== WHAT YOU WILL DO ==
Retype all of the data that follows, line for line.

Stored data
'''

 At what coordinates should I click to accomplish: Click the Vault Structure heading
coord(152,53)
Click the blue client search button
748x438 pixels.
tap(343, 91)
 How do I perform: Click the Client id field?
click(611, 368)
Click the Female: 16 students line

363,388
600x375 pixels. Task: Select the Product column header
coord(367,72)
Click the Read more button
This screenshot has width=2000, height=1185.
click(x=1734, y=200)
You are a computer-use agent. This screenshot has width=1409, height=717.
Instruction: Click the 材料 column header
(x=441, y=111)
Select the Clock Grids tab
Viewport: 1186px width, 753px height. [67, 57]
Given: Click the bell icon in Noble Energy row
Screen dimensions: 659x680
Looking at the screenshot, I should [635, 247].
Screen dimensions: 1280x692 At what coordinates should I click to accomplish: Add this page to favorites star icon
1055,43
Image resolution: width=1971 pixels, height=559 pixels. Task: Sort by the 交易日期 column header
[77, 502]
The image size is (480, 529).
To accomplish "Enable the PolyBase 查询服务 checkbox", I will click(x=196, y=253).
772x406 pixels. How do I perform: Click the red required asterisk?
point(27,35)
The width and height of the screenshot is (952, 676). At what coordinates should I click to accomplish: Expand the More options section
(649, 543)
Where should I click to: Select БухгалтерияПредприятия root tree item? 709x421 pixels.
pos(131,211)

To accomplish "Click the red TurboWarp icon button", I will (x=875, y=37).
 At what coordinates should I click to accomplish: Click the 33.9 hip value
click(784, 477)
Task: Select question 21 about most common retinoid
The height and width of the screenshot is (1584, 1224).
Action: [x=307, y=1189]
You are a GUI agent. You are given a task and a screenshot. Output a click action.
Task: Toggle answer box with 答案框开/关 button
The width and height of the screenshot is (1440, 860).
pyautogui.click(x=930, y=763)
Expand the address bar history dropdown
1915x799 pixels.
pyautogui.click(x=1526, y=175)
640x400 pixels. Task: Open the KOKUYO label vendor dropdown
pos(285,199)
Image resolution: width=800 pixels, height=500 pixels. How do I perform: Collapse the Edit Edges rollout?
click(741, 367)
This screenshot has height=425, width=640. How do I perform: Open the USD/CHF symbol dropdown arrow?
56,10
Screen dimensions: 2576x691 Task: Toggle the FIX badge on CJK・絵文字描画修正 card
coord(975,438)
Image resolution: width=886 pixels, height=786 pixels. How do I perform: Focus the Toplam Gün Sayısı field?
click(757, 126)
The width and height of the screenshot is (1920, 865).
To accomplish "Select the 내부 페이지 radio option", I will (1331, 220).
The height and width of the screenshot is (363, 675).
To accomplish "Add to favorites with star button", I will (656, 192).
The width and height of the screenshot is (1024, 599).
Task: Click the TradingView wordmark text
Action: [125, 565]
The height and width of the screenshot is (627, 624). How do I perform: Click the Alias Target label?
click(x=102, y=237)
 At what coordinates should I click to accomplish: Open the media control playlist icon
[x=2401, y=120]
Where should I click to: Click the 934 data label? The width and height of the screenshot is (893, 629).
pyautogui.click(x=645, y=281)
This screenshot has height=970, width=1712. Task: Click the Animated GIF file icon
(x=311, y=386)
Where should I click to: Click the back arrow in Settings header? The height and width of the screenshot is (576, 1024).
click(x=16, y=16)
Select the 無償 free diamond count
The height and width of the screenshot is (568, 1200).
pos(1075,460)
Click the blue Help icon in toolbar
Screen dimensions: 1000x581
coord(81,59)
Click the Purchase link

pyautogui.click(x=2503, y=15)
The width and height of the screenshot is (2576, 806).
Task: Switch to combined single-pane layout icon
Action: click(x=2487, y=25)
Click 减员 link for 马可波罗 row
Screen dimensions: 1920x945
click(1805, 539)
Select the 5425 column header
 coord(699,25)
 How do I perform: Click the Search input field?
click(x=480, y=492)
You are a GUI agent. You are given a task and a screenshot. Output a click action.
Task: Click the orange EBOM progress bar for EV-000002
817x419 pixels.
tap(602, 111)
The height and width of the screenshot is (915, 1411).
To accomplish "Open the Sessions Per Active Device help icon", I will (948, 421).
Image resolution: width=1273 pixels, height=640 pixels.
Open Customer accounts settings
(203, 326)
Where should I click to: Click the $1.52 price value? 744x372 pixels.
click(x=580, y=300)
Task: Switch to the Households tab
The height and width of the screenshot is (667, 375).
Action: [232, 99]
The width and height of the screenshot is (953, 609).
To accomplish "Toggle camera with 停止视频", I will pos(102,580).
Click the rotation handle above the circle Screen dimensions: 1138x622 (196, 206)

'''

== EXPECTED ANSWER ==
 At what coordinates should I click to accomplish: Click the Vault Structure heading
coord(152,53)
Click the blue client search button
748x438 pixels.
tap(343, 91)
 How do I perform: Click the Client id field?
click(611, 368)
Click the Female: 16 students line

363,388
600x375 pixels. Task: Select the Product column header
coord(367,72)
Click the Read more button
This screenshot has width=2000, height=1185.
click(x=1734, y=200)
You are a computer-use agent. This screenshot has width=1409, height=717.
Instruction: Click the 材料 column header
(x=441, y=111)
Select the Clock Grids tab
Viewport: 1186px width, 753px height. [67, 57]
Given: Click the bell icon in Noble Energy row
Screen dimensions: 659x680
Looking at the screenshot, I should [635, 247].
Screen dimensions: 1280x692 At what coordinates should I click to accomplish: Add this page to favorites star icon
1055,43
Image resolution: width=1971 pixels, height=559 pixels. Task: Sort by the 交易日期 column header
[77, 502]
The image size is (480, 529).
To accomplish "Enable the PolyBase 查询服务 checkbox", I will click(x=196, y=253).
772x406 pixels. How do I perform: Click the red required asterisk?
point(27,35)
The width and height of the screenshot is (952, 676). At what coordinates should I click to accomplish: Expand the More options section
(649, 543)
Where should I click to: Select БухгалтерияПредприятия root tree item? 709x421 pixels.
pos(131,211)

To accomplish "Click the red TurboWarp icon button", I will (x=875, y=37).
 At what coordinates should I click to accomplish: Click the 33.9 hip value
click(784, 477)
Task: Select question 21 about most common retinoid
The height and width of the screenshot is (1584, 1224).
Action: [x=307, y=1189]
You are a GUI agent. You are given a task and a screenshot. Output a click action.
Task: Toggle answer box with 答案框开/关 button
The width and height of the screenshot is (1440, 860).
pyautogui.click(x=930, y=763)
Expand the address bar history dropdown
1915x799 pixels.
pyautogui.click(x=1526, y=175)
640x400 pixels. Task: Open the KOKUYO label vendor dropdown
pos(285,199)
Image resolution: width=800 pixels, height=500 pixels. How do I perform: Collapse the Edit Edges rollout?
click(741, 367)
This screenshot has height=425, width=640. How do I perform: Open the USD/CHF symbol dropdown arrow?
56,10
Screen dimensions: 2576x691 Task: Toggle the FIX badge on CJK・絵文字描画修正 card
coord(975,438)
Image resolution: width=886 pixels, height=786 pixels. How do I perform: Focus the Toplam Gün Sayısı field?
click(757, 126)
The width and height of the screenshot is (1920, 865).
To accomplish "Select the 내부 페이지 radio option", I will (1331, 220).
The height and width of the screenshot is (363, 675).
To accomplish "Add to favorites with star button", I will (656, 192).
The width and height of the screenshot is (1024, 599).
Task: Click the TradingView wordmark text
Action: [125, 565]
The height and width of the screenshot is (627, 624). How do I perform: Click the Alias Target label?
click(x=102, y=237)
 At what coordinates should I click to accomplish: Open the media control playlist icon
[x=2401, y=120]
Where should I click to: Click the 934 data label? The width and height of the screenshot is (893, 629).
pyautogui.click(x=645, y=281)
This screenshot has height=970, width=1712. Task: Click the Animated GIF file icon
(x=311, y=386)
Where should I click to: Click the back arrow in Settings header? The height and width of the screenshot is (576, 1024).
click(x=16, y=16)
Select the 無償 free diamond count
The height and width of the screenshot is (568, 1200).
pos(1075,460)
Click the blue Help icon in toolbar
Screen dimensions: 1000x581
coord(81,59)
Click the Purchase link

pyautogui.click(x=2503, y=15)
The width and height of the screenshot is (2576, 806).
Task: Switch to combined single-pane layout icon
Action: click(x=2487, y=25)
Click 减员 link for 马可波罗 row
Screen dimensions: 1920x945
click(1805, 539)
Select the 5425 column header
 coord(699,25)
 How do I perform: Click the Search input field?
click(x=480, y=492)
You are a GUI agent. You are given a task and a screenshot. Output a click action.
Task: Click the orange EBOM progress bar for EV-000002
817x419 pixels.
tap(602, 111)
The height and width of the screenshot is (915, 1411).
To accomplish "Open the Sessions Per Active Device help icon", I will (948, 421).
Image resolution: width=1273 pixels, height=640 pixels.
Open Customer accounts settings
(203, 326)
Where should I click to: Click the $1.52 price value? 744x372 pixels.
click(x=580, y=300)
Task: Switch to the Households tab
The height and width of the screenshot is (667, 375).
Action: [232, 99]
The width and height of the screenshot is (953, 609).
To accomplish "Toggle camera with 停止视频", I will pos(102,580).
Click the rotation handle above the circle Screen dimensions: 1138x622 (196, 206)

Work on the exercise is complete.